As recently as Monday, Mr Söder was boasting that Bavaria was the only region in Germany to offer free coronavirus tests for travellers at train stations and on motorways.
Free tests are available at airports across the country, where they are compulsory for those arriving from countries deemed high-risk and optional for other international passengers.
But Bavaria has also made free tests available at the main railway stations in Munich and Nuremberg and at three motorway rest areas close to the Austrian border.
In a taunt to his rivals, Mr Söder boasted the tests were available to people from anywhere in Germany and called on other German states to follow Bavaria's lead.
But it has since emerged that the severely delayed results are all from the railway and motorway testing stations. There are unconfirmed reports the problem was caused by volunteers filling in the paperwork with pencil, which could not be machine-read.

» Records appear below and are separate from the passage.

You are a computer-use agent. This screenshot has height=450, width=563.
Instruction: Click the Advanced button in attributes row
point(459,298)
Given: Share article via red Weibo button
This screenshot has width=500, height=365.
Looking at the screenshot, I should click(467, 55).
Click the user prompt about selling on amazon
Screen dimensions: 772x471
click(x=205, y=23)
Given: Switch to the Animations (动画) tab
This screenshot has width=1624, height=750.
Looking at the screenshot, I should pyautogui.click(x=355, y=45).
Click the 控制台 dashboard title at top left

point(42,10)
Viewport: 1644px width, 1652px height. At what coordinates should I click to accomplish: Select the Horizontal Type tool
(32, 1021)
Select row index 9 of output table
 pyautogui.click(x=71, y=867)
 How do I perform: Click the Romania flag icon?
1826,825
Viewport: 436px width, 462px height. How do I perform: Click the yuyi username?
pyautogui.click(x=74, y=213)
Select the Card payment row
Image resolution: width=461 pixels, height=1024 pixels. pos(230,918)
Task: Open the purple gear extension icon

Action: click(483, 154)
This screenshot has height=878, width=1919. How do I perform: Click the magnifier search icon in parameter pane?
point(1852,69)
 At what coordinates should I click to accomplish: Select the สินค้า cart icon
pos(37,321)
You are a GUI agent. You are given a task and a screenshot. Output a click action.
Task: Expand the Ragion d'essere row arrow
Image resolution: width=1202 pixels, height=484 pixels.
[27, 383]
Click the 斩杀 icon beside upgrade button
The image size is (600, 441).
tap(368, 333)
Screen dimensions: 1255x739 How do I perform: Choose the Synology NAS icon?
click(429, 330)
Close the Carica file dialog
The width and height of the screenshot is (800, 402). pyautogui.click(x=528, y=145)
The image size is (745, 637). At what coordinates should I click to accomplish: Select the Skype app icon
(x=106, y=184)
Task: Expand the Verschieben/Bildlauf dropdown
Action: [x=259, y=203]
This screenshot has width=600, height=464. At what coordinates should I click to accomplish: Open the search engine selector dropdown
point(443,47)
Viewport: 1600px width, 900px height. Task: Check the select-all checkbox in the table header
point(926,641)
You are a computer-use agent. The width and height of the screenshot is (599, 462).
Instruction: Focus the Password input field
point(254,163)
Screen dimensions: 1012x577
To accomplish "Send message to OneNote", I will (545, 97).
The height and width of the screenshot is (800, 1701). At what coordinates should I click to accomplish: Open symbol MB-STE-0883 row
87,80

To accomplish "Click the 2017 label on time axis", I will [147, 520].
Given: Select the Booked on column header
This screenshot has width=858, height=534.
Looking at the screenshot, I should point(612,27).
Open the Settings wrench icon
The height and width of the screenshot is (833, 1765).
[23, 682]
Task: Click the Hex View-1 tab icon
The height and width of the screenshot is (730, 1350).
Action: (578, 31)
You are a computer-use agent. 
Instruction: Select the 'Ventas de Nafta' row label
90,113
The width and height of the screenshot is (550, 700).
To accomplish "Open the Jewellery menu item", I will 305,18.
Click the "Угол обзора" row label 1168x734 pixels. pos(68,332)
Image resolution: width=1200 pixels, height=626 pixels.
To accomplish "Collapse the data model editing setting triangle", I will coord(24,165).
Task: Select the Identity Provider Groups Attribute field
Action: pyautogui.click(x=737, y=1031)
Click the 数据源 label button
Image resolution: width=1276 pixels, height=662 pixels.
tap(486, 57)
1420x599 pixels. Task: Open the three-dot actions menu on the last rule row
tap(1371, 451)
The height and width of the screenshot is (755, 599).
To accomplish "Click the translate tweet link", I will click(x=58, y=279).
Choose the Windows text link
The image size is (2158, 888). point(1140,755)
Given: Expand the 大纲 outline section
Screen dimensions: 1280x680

The Bavarian Red Cross reacted angrily to attempts by regional officials to lay the blame at its door. “It is regrettable that the hard work at extremely short notice by volunteers from all the Bavarian aid organisations is being put in a bad light,” the organisation said.
For Mr Söder, who has profited as the early frontrunner to succeed Mrs Merkel, Armin Laschet, stumbled over his handling of the coronavirus crisis, it is a setback.
But while it will dent his image, it is unlikely to do lasting harm to his chances.